Hay River was chosen as a starting point for the expansion based on recommendations made in the March 2012 Midwifery Review report, which suggested creating other regional centres for midwifery service in the territory. Beaulieu said Hay River could potentially provide service to Fort Providence, Kakisa, Fort Resolution, K’atl’odeeche and Enterprise.
“I’m hoping that in Hay River, ultimately, there would be an expansion of that service area,” Beaulieu said. “When we build a new hospital in Hay River and we have doctors – a brand new modern health centre to attract doctors – we can provide service to a larger area. It makes more sense.”
Similarly, the Beaufort Delta program will be designed to serve that region, and perhaps others.
“Once we have a midwifery program that’s up and running, I know that some of the people from the Sahtu have received care in the Beaufort Delta Regional Hospital, so it’s possible that midwives would encompass some of the Sahtu communities,” Beaulieu said.
He said the expansion is being done incrementally, not only because the department is swamped with other priorities, but in order to work out any complications that arise along the way.

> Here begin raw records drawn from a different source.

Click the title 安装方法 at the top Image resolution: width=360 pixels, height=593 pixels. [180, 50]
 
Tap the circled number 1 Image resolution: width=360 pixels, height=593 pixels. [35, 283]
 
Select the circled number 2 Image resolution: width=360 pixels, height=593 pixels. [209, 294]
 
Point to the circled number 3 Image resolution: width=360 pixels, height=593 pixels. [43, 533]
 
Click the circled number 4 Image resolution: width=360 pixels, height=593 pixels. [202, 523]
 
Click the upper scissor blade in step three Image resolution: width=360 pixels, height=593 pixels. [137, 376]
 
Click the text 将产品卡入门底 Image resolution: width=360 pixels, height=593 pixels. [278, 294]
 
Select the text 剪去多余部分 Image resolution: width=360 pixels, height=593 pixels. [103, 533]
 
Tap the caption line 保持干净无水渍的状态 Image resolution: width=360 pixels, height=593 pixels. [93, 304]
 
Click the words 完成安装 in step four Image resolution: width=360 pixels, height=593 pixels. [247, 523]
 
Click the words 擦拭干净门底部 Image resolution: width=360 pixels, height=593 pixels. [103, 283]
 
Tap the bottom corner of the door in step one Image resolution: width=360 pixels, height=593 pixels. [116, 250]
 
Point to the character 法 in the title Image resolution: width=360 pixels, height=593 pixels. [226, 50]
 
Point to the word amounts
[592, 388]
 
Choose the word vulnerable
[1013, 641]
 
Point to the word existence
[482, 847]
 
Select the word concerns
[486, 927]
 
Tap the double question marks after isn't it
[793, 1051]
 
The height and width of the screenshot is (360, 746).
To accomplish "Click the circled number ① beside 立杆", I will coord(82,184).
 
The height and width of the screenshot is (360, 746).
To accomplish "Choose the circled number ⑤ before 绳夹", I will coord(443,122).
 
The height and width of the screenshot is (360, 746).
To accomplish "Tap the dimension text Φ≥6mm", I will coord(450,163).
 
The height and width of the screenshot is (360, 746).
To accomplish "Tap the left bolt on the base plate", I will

“We don’t want to rush into any of these things,” he said. “We want to be able to iron the bugs out of the system. We don’t want to put too much on our plates so that we put something shoddy out. We want to put something effective and something that the people would be comfortable using, so we don’t want to do them all at once and then realize we have too much work on our hands. That’s why we’re going to try to roll it out systematically.”
Despite criticism from Yellowknife MLA Wendy Bisaro that mothers in the capital should have access to midwifery services, Beaulieu said it doesn’t make financial sense for the department to begin where there are already birthing capabilities and support services, such as the Healthy Families program, available. He said the goal of the expansion is to make sure as many mothers, most of whom are currently forced to have their babies in Yellowknife, can give birth as close to home as possible.
“We have to make decisions that are best for the system,” he said. “We’re still more than capable of having births in Yellowknife. They already have 30 doctors to take care of the birthing situation…We’re not going to get the biggest bang for the buck by starting in Yellowknife.”
He said more details on the scope and cost of the expansion will follow next year’s consultations.